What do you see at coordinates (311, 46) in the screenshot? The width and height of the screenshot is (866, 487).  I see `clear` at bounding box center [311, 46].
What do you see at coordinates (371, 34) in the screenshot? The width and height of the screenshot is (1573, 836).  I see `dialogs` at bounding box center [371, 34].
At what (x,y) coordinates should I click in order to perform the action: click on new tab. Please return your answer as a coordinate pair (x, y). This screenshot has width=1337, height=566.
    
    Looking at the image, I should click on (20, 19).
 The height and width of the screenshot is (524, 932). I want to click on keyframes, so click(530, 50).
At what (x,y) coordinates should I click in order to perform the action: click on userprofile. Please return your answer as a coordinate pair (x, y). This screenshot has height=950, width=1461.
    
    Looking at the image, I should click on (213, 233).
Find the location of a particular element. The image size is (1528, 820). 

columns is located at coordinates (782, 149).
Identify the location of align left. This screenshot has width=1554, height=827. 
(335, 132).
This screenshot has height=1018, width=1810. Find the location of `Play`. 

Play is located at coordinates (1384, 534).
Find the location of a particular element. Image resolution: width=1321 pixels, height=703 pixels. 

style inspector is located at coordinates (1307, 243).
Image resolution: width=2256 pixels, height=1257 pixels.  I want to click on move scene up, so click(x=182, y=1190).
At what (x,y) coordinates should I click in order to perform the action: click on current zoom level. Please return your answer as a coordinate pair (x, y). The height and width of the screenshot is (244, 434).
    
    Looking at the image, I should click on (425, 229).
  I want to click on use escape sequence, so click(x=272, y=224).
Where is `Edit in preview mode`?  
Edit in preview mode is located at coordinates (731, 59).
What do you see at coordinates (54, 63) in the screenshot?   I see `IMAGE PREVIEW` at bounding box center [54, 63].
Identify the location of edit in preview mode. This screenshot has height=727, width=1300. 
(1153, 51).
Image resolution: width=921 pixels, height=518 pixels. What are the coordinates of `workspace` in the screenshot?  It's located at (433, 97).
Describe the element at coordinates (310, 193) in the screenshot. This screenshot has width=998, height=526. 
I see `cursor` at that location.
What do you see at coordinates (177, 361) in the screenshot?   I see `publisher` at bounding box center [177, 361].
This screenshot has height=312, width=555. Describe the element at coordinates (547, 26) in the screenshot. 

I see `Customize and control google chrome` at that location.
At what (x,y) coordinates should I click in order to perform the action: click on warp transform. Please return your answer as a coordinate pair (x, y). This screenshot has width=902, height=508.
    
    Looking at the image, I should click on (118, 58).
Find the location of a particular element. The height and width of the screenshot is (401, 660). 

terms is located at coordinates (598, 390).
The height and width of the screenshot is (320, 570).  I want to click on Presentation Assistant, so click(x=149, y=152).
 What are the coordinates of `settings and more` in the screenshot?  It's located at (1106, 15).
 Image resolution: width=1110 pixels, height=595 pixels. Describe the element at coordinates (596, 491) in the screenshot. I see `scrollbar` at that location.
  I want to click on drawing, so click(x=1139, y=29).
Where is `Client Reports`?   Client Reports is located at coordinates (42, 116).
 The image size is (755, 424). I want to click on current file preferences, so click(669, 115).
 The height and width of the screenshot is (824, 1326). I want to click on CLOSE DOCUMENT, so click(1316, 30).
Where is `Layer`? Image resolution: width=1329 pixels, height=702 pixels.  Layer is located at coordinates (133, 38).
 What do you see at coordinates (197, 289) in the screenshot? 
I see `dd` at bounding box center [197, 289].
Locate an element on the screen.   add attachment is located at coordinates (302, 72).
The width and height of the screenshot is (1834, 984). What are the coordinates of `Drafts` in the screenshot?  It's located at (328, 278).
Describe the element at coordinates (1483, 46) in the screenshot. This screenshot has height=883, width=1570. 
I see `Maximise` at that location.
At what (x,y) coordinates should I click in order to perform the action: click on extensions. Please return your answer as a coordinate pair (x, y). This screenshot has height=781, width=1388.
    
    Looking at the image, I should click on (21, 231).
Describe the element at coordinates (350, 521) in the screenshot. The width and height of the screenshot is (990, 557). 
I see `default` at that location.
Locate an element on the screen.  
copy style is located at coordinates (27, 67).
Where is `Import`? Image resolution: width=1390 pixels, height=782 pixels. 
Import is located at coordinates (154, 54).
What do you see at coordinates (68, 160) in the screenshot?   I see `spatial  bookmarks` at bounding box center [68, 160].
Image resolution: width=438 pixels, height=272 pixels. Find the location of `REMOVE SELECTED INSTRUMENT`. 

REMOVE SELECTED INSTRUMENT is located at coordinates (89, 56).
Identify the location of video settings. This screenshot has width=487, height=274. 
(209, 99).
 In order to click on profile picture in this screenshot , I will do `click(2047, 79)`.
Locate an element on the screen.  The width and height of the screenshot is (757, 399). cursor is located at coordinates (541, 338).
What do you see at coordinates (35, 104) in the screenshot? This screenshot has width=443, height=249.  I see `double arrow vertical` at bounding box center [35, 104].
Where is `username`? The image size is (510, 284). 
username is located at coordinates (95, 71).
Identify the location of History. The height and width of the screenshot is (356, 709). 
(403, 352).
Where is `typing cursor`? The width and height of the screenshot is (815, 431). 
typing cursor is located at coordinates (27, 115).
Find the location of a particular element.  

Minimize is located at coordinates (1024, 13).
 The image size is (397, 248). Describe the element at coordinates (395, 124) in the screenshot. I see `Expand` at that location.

Prompt -
In the listing, rewrite the lines from the line with "Find the location of a particular element. The height" to the line with "The height and width of the screenshot is (320, 570).", substituting "image" for "screenshot" and leaving everything else unchanged.

Output of the task -
Find the location of a particular element. The height and width of the image is (401, 660). 

terms is located at coordinates (598, 390).
The height and width of the image is (320, 570).  I want to click on Presentation Assistant, so click(x=149, y=152).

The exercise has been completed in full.